**Problem statement**
Every line that contains "width" must be located and copied from the data.

Stored records:
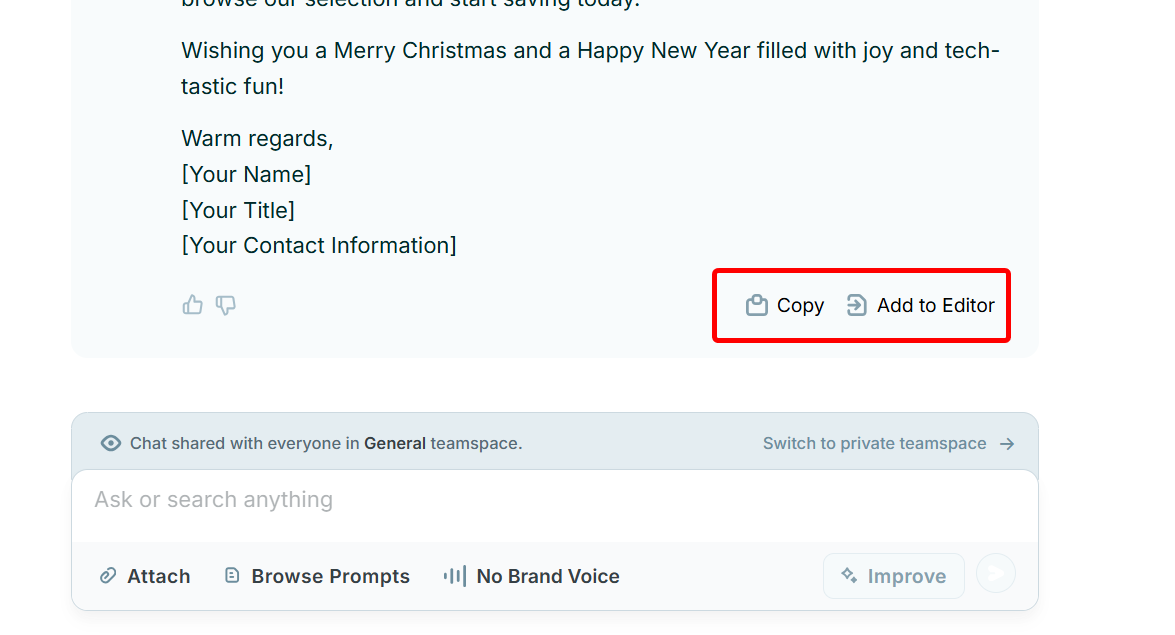Click the Attach label

(159, 576)
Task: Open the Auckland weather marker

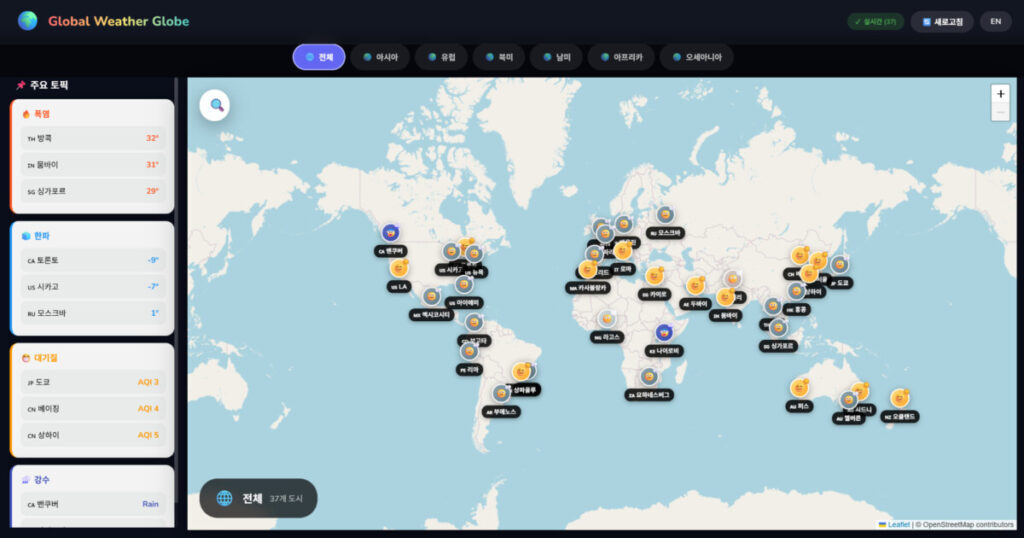Action: (900, 398)
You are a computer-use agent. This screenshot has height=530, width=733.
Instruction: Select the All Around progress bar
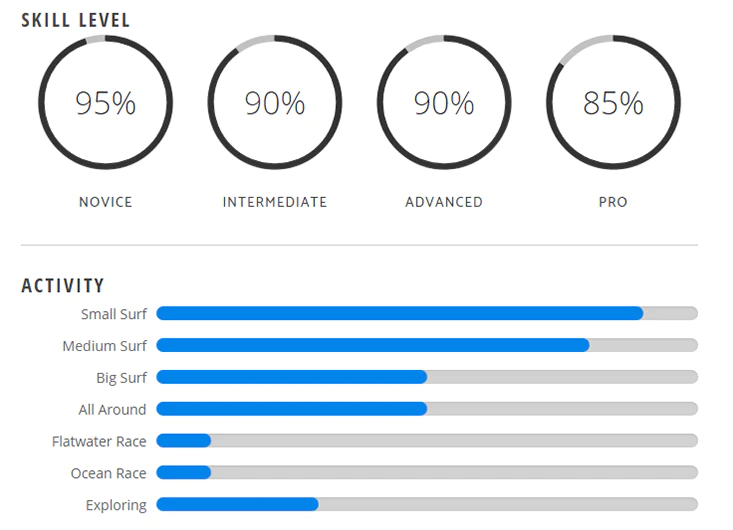click(x=427, y=408)
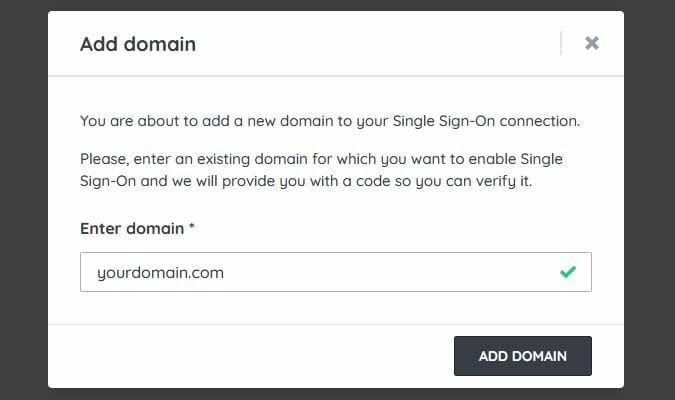Click empty footer area left of ADD DOMAIN

[250, 356]
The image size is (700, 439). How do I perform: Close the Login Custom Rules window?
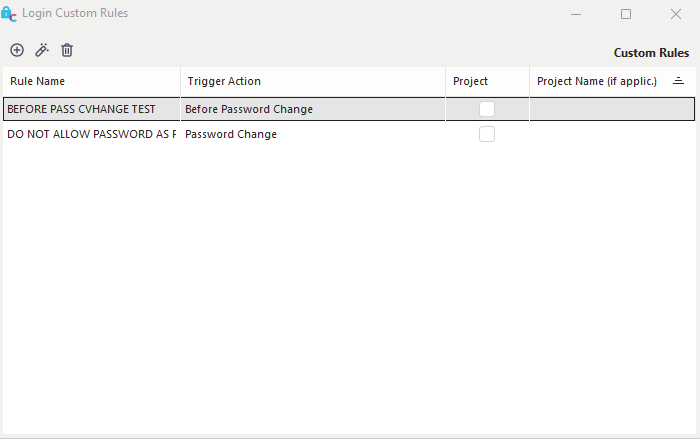pyautogui.click(x=676, y=14)
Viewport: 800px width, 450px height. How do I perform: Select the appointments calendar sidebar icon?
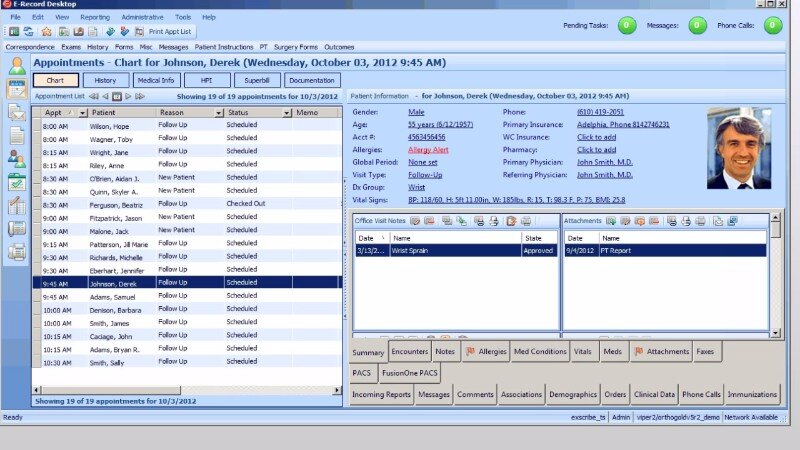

**Exercise result**
You are a computer-use agent. This screenshot has height=530, width=733.
Viewport: 800px width, 450px height. How do I perform: Select the appointments calendar sidebar icon?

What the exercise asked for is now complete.